My fascination started years ago on a high school exchange to Boston. I was strolling through Boston Common and the Granary Burying Ground where Benjamin Franklin, Paul Revere and John Adams are buried along with “Mother Goose”. Mother Goose? What a surprise and not without controversy, and that’s what hooks me. Always more questions than answers with a good cemetery story.
There’s a family history of cemetery love. Ancestors of mine made monuments and gravestones in Quebec. One became a sculptor and made World War I memorials too. Two generations later, my mother began traipsing through cemeteries in Canada, the US, England, Scotland and Ireland and poring over town and church records long before the web made genealogy searches easier. I took a trip with her to Scotland in the 1990s. Copies of wills, ancient newspaper obits, and old letters mapped our route. We got our first hit in St. Cuthbert’s Burying Ground in downtown Edinburgh. A grave of a grandfather from way back. His epitaph read “Death is a debt to nature due that I have paid and so must you”. I never forgot the little verse and always thought it was his until I googled it today. Up popped several sites including a fascinating New York Times story on Sleepy Hollow Cemetery from 1894.

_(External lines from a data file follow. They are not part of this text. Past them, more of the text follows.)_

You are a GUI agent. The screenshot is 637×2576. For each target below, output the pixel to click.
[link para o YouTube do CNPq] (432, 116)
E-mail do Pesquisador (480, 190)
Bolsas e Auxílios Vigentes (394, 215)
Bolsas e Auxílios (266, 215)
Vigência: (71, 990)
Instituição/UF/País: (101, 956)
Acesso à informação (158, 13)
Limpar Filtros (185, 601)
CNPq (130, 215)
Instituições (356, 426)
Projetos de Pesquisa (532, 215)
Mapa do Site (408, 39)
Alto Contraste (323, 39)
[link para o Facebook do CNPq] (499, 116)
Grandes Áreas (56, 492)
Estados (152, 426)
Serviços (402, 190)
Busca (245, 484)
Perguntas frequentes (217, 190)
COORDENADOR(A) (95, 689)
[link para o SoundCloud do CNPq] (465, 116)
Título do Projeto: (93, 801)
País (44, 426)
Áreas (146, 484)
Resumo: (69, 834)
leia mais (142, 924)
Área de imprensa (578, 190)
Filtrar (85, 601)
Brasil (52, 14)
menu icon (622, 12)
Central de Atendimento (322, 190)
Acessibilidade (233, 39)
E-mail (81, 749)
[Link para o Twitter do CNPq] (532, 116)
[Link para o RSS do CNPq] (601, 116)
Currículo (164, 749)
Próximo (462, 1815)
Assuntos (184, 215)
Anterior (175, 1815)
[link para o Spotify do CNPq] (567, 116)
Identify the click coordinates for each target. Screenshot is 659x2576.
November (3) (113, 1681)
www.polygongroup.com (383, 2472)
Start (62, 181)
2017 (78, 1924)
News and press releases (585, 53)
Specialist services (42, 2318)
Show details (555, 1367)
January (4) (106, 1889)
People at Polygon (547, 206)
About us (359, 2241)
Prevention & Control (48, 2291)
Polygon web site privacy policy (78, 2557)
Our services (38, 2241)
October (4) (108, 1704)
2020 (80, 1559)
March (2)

Fairview Cemetery in Halifax, Nova Scotia is in every Halifax guidebook. The cemetery is one of three in the city that hold the graves of Titanic victims. Its Titanic gravesite has 121 graves lined in a curve on a knoll, like the bow of a boat. When we visited, stuffed animals and cards were scattered around the base of the Unknown Child and J. Dawson’s grave was covered with handwritten love letters. I wonder if Leonardo Di Caprio knows of the effect he’s had here or what the real J. Dawson buried here would think. He was Joseph Dawson from Dublin Ireland, a 23 year old coal trimmer. The Old Burying Ground in downtown Halifax dates to 1749. This is where British Major General Robert Ross was laid to rest. He and his troops burned Washington DC in the War of 1812. And you wondered how the White House became the White House?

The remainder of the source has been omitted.